Students make plans to start new fraternity


Fraternity culture at Webster University has been dormant since Fall 2011. Sophomore public relations majors Stu Macki and Darren Lewis have decided try to resuscitate Greek life for male students. The potiential founding fathers hope to create a new fraternity centered on the ideas of philanthropy and brotherhood.

“Darren and I are trying to make this fraternity with more of a service and philanthropy base,” Macki said. “This can make the people that join it feel like they are making a difference in the world.”

Webster’s first fraternity, Delta Upsilon, didn’t continue in fall 2011. Its mission statement said the frat was to “(build) better men, and (better) Webster University and its students.”

Based on four founding principles, Delta Upsilon “placed strong attention on academic success, charitable work in the community and broadening our cultural understanding,” said Jeffrey Royer, a 2010 Webster graduate and past Delta Upsilon member. The fraternity struggled with financial shortcomings and low enrollment.

Royer said without the presence of Greek life, Webster lacks a large piece of the college experience. He believes the option should be available to students, whether they want to be a part of that experience or not.

Lewis, who is excited he and Macki both strive for brothers on Webster’s campus, said having a Greek life on campus gives students development and growth.

“Having a positive foundation like Greek life at a university or college that you are involved in, you feel more certain about your decisions,” Lewis said. “I think that the missing aspect is that men feel uncertain about their involvement as a whole. This frat will bring confidence and assurance to all who are involved, not only on campus, but in their lives with our philanthropy plans.”
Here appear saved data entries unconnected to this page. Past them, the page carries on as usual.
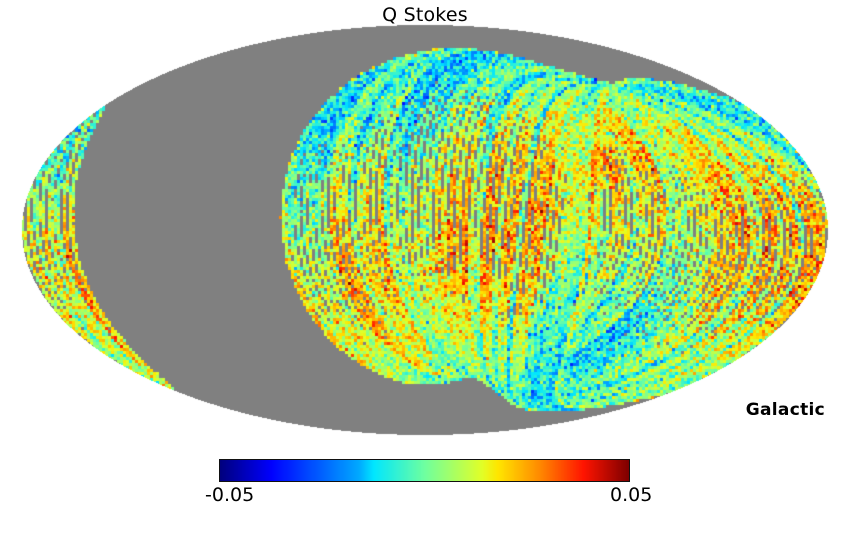 The height and width of the screenshot is (540, 850). Describe the element at coordinates (230, 495) in the screenshot. I see `colorbar-min-tick: -0.05` at that location.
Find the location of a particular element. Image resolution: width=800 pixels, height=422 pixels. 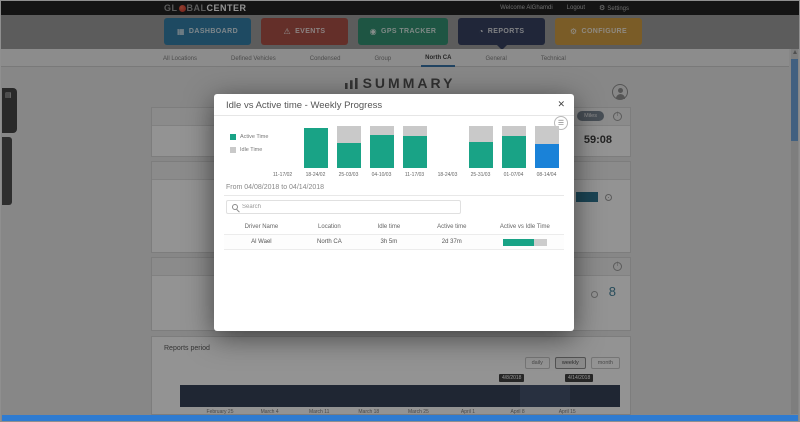

scrollbar-track is located at coordinates (794, 232).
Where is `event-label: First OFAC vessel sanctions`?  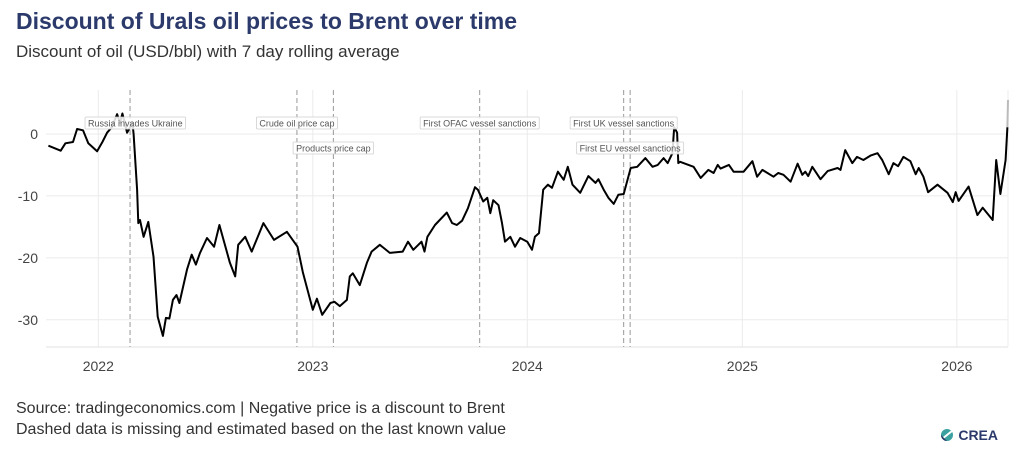 event-label: First OFAC vessel sanctions is located at coordinates (480, 124).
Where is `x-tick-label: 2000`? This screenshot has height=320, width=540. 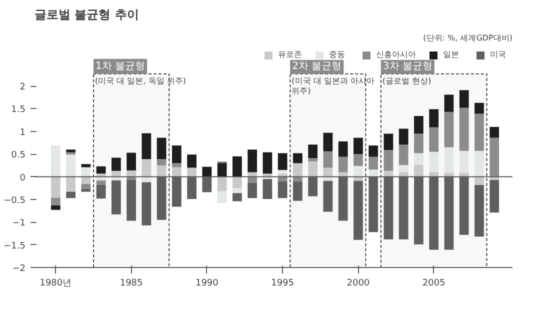
x-tick-label: 2000 is located at coordinates (358, 283).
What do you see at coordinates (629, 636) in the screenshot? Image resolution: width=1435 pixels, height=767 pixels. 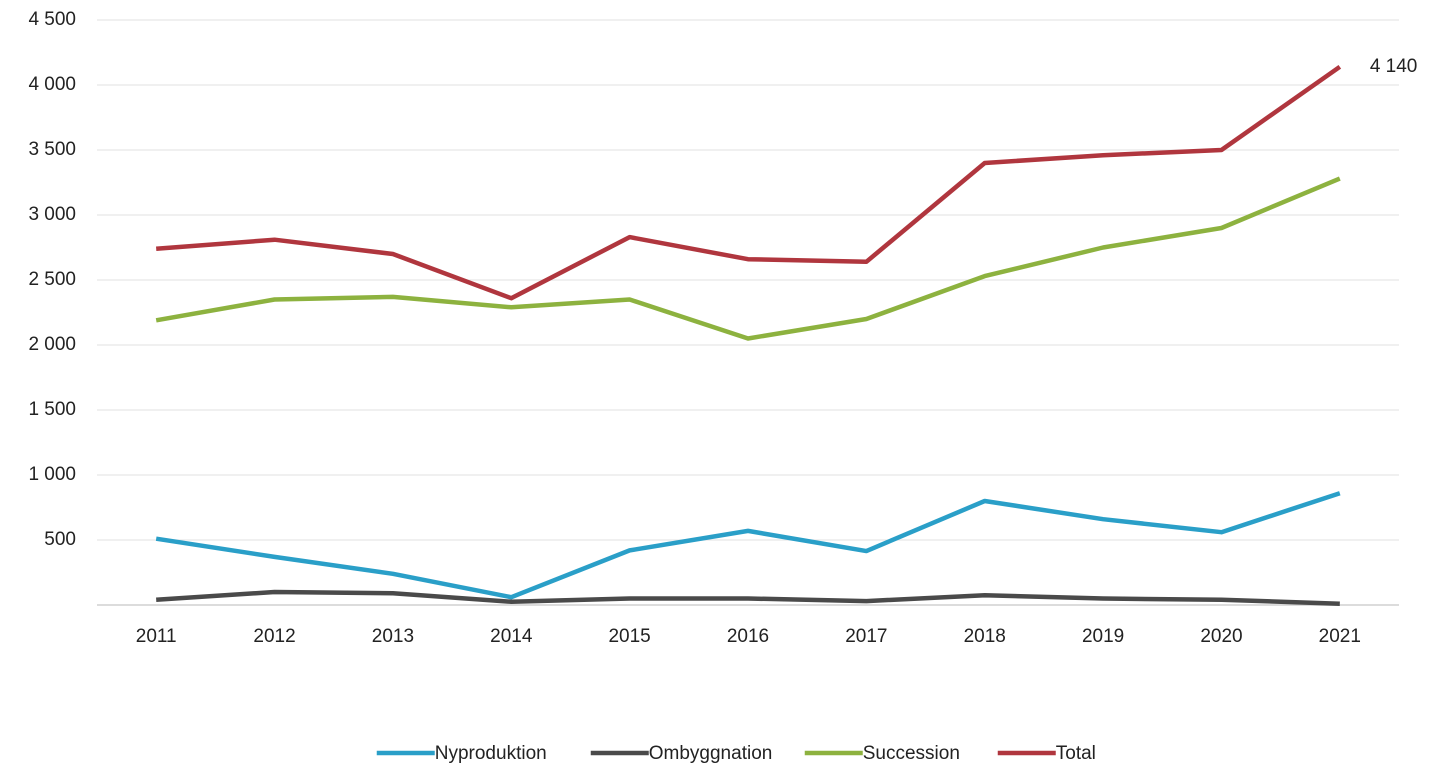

Currently, the fraternity is only an interest group with a dozen members. However, Lewis and Macki intend to recruit 30 to 40 brothers. Their main goal, Lewis said, is to scout as many freshmen as possible to keep the organization alive. Macki believes their recruitment is what makes this fraternity different. He said he is already considering how to keep the fraternity alive after he graduates. Lewis said he wants a fraternity with meaning.

“What motivated me to bring a fraternity back to campus was to showcase a group of men that stood for something — intellectual gentleman, to be exact,” Lewis said.

The revamped frat will not have a name until the process is further along. Macki and Lewis are still scouting for a fraternity to affiliate with, which will determine the Greek name. They also have plans to combat the financial issues Delta Upsilon faced.

“We are trying to not make money a factor in what fraternity we choose,” Macki said.

However, Royer, who has a degree in accounting, said it could affect recruitment.

“It is very difficult to recruit new members when the financial burden of joining the organization is high,” Royer said.

The entry fee varies from frat to frat, but fees depend on each member’s philanthropy and the number of brothers. Though the process of choosing a fraternity isn’t complete, the possible entry fee for the fraternity is about $280. The potential founding fathers are in the process of “shopping for fraternities” by getting in contact with their top three fraternity’s representatives.

“We aren’t deciding on one,” Macki says. “It’s like bidding. They have to convince us they’re the best fraternity to come here.”

Royer anticipates other keys for the new fraternity to be successful, citing fun as a particularly crucial ingredient. The moment meetings and events sound like chores, he said, is the moment everything falls apart and interest is lost. The support of the university is critical as well, he said.

Royer said there were several voices of outspoken Student Government Association (SGA) members against the idea of a fraternity.

“The school wanted to ensure the addition of Greek life to campus wouldn’t change the culture of the university. The negative connotation of frat guys was a stigma that we tried shaking, but never fully broke away from,” Royer said. “If the fraternity’s mission is to make the community, the members and the school better, it shouldn’t have to be an uphill battle every step of the process.”